We would like to thank Alessandro Nai for his brilliant editorial work as well as the reviewers for their comments, which have helped us greatly sharpen the article. We would also like to thank Emmy Eklundh, George Newth and Benjamin de Cleen for their input in the early stages of the process.

Funding statement

The research for this paper was made possible by The ESRC Standard Research Studentship (ES/P000630/1).

Competing interests

There are no competing interests.

Footnotes

1 For example, the Five Star Movement in Italy may have appeared populist at first through its seeming bottom-up decision making, but soon crystallised into a more reactionary one once the leadership made a right-wing turn (Mosca and Tronconi Reference Mosca and Tronconi2019). This highlights that the borders are fuzzy and shift, but that populism is lost once the reactionary core becomes primary. This applies to the Gilets Jaunes movement as well in the struggle the movement faced between its populist origins and the ethnonationalist turn it faced, which then foreclosed the emancipatory potential of ‘the people’ in its populist sense (Hayat Reference Hayat2024; Ietter Reference Ietter2025).

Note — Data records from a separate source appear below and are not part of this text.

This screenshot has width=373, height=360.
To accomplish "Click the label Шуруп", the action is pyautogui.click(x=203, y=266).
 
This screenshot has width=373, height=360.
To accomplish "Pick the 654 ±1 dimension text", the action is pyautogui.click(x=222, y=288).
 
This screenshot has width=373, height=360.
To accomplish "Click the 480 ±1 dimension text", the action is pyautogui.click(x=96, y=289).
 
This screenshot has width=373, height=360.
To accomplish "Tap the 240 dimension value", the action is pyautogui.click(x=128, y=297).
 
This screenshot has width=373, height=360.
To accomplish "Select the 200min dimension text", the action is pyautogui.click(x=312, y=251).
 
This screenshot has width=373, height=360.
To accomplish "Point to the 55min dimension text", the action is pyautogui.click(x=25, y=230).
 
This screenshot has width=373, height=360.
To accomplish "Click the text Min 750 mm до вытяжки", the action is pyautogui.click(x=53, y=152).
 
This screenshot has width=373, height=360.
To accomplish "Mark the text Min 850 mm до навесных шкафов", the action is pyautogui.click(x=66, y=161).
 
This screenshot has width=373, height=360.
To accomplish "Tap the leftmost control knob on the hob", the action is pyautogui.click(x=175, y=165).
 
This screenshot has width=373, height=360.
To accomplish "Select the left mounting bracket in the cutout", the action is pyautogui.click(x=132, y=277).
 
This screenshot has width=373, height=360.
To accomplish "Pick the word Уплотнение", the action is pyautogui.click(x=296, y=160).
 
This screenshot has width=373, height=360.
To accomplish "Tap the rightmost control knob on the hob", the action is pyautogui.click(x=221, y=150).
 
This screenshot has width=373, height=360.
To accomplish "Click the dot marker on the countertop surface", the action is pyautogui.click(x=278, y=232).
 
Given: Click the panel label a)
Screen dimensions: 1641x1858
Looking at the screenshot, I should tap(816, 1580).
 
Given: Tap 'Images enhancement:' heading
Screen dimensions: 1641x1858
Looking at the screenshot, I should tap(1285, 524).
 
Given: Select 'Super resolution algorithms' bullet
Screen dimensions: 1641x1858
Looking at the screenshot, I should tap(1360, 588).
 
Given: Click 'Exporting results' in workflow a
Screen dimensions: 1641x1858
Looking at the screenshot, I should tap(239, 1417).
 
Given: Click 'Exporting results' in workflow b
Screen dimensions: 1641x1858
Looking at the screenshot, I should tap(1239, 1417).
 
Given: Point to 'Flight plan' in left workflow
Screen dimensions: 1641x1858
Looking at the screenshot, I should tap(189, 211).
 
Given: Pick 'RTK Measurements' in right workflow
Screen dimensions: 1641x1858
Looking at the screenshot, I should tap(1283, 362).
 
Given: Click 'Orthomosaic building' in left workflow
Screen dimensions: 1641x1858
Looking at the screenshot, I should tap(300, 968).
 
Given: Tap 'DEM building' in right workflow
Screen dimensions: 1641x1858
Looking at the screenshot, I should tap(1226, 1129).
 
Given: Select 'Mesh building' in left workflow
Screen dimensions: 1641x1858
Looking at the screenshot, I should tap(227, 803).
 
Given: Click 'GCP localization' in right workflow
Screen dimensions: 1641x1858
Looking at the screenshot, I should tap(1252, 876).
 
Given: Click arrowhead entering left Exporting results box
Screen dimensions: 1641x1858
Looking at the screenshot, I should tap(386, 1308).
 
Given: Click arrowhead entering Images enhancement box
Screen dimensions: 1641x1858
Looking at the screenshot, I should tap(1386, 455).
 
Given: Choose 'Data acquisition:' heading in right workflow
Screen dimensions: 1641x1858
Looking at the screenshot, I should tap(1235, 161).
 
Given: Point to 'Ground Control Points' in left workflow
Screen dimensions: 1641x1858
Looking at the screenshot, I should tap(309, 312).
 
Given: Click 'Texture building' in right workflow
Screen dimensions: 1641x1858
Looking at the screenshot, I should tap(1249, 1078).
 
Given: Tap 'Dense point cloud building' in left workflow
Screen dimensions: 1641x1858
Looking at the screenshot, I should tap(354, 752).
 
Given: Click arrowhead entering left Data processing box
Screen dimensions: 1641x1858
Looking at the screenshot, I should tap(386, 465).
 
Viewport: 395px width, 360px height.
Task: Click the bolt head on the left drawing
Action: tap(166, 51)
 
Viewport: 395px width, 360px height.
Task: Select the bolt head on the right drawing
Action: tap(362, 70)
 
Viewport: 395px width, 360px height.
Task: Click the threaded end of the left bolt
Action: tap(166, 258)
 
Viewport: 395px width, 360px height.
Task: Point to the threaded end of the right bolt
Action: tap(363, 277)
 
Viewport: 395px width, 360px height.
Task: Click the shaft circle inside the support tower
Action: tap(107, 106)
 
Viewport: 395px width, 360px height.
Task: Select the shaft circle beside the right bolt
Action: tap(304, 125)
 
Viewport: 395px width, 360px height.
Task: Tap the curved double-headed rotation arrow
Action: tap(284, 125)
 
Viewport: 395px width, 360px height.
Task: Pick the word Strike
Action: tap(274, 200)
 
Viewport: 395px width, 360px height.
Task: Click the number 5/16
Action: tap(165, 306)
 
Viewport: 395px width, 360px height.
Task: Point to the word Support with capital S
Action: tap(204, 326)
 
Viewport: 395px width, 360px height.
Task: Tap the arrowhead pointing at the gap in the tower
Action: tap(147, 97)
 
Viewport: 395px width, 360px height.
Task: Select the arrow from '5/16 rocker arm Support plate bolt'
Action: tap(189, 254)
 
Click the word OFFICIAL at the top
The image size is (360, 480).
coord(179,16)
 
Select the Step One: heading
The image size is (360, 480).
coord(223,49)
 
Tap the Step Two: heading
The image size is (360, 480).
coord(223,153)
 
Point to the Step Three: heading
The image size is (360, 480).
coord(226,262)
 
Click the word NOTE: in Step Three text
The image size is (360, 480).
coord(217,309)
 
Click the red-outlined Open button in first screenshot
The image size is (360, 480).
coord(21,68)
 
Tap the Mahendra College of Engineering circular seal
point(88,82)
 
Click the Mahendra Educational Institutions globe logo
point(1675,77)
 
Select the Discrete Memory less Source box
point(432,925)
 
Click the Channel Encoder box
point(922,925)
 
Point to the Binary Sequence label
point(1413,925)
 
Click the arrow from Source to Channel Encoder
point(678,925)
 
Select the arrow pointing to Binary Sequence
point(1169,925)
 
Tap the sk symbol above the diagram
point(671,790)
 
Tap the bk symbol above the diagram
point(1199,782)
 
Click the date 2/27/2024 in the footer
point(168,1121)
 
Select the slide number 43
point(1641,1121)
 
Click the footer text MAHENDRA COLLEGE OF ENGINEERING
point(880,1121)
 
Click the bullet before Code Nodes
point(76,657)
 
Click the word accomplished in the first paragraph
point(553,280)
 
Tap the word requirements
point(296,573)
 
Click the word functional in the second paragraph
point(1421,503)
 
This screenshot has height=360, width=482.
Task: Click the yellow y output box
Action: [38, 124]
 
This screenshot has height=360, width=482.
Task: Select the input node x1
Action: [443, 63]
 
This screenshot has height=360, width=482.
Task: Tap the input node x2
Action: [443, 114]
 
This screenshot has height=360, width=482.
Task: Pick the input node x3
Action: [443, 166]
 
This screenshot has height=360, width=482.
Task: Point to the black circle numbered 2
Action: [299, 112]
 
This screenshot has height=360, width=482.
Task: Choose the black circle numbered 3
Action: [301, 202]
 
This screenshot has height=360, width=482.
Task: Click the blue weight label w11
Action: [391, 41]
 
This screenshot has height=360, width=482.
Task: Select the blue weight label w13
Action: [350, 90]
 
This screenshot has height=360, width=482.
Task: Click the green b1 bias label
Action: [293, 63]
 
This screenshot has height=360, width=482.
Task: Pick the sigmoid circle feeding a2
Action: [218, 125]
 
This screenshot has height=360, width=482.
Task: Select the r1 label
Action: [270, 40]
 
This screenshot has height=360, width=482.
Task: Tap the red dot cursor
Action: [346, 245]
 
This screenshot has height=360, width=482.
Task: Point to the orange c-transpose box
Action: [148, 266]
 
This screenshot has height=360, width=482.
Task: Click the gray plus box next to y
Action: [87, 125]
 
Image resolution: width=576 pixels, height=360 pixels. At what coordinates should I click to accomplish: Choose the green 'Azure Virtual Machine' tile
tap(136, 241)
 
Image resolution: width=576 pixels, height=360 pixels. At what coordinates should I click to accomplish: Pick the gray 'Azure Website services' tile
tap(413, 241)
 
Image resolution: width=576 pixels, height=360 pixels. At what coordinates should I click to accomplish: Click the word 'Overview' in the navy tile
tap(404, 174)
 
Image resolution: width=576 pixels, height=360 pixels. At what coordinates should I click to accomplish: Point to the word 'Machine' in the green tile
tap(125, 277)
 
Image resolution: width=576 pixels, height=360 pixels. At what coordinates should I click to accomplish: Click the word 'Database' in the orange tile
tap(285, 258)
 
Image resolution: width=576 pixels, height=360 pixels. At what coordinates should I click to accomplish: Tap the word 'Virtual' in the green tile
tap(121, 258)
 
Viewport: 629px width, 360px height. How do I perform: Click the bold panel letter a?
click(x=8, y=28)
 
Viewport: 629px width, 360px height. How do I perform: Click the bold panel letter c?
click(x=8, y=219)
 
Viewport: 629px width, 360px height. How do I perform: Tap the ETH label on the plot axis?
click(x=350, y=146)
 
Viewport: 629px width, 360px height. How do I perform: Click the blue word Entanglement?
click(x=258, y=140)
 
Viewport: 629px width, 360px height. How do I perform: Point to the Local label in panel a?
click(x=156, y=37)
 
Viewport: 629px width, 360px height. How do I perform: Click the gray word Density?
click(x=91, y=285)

2 We prefer the term capitalo-parliamentarism to neoliberalism here, as although neoliberalism has more recently come under sustained challenge from the left, and increasingly the centre-left, capitalo-parliamentarism remains relatively unscathed with no parties seriously contesting the principles of representative parliamentary democracy or the primacy of capital over labour.

3 We realise that describing white supremacy in settler colonies such as the USA, Australia, or Canada as nativist may give credence to the false claim that descendants of colonisers are native to the land stolen from indigenous communities. Nevertheless, the term captures the way in which reactionary politics claims this native status to exclude racialised non-natives, even if this claim is built upon a falsehood.